= Alcohol laws of Hong Kong =

The alcohol laws of Hong Kong are consistent with those of most common law jurisdictions. It was strict when compared to China (prior to 2006) and Macau (prior to 2023) where there was no legal drinking age.

==Alcohol sales==

Alcohol is available at licensed restaurants (any size), bars, clubs and many food retailers (mostly supermarkets). The Liquor Licensing Board of Hong Kong is responsible for licensing of alcohol serving establishments.

==For consumption on-premises==

The sale of liquor on a premises for consumption on that premises is not subject to any restriction on sale hours unless a special condition limiting hours is imposed by the Liquor Licensing Board on the liquor licence Cap 109 B laws of Hong Kong reg 17.

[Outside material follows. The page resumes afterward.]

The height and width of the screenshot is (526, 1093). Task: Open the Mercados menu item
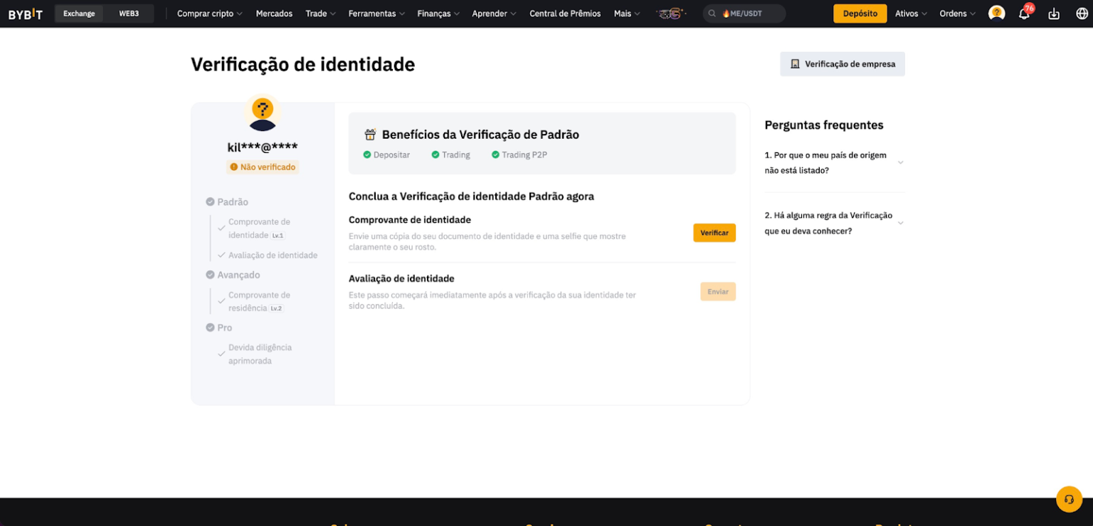274,13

There are further restrictions if the premises are employing persons under the drinking age therein as to when they can work. There is no age restriction on drinking at a private residence or on drinking age at locations that are not the subject of liquor licenses. No licensee shall permit any person under the age of 18 years to drink any intoxicating liquor on any licensed premises - under Regulation 28.

==Drinking age==

There is no legal drinking age set in Hong Kong, however, with the effect of the "Dutiable Commodities (Amendment) Ordinance 2018" (Cap. 109 Hong Kong Law) since 30 November 2018, sale or supply of alcohol / intoxicating liquor to minors (aged below 18) in the course of business is prohibited. The maximum fine for selling or supplying intoxicating liquor to a minor, or selling intoxicating liquor via vending machines, is HK$50,000 on summary conviction. Those who obstruct inspectors during enforcement are liable to a maximum fine of HK$10,000 on summary conviction.

==Drink driving==

The law against what is known as drink driving, impaired driving in Hong Kong is strictly enforced. Prescribed limit is 50 mg of alcohol in 100 ml of blood, 67 mg of alcohol in 100 ml of urine, or 22 μg of alcohol in 100 ml of breath.

With effect from 9 February 2009, police officers in uniform can require a person who is driving or attempting to drive a vehicle on a road to conduct a breath test without the need for reasonable suspicion. In the new random breath test operations, the Police will use pre-screening devices to conduct the test to reduce delay and inconvenience to drivers.

Fines for drivers found impaired:

- Maximum fine of HK$25,000 and imprisonment for 3 years
- Disqualification from driving for not less than 6 months on first conviction and not less than 2 years on second or subsequent conviction
- Mandated to attend a driving improvement course
- Incur 10 driving offence points

(The same penalty applies for failing to provide specimens for breath, blood or urine tests without reasonable excuse).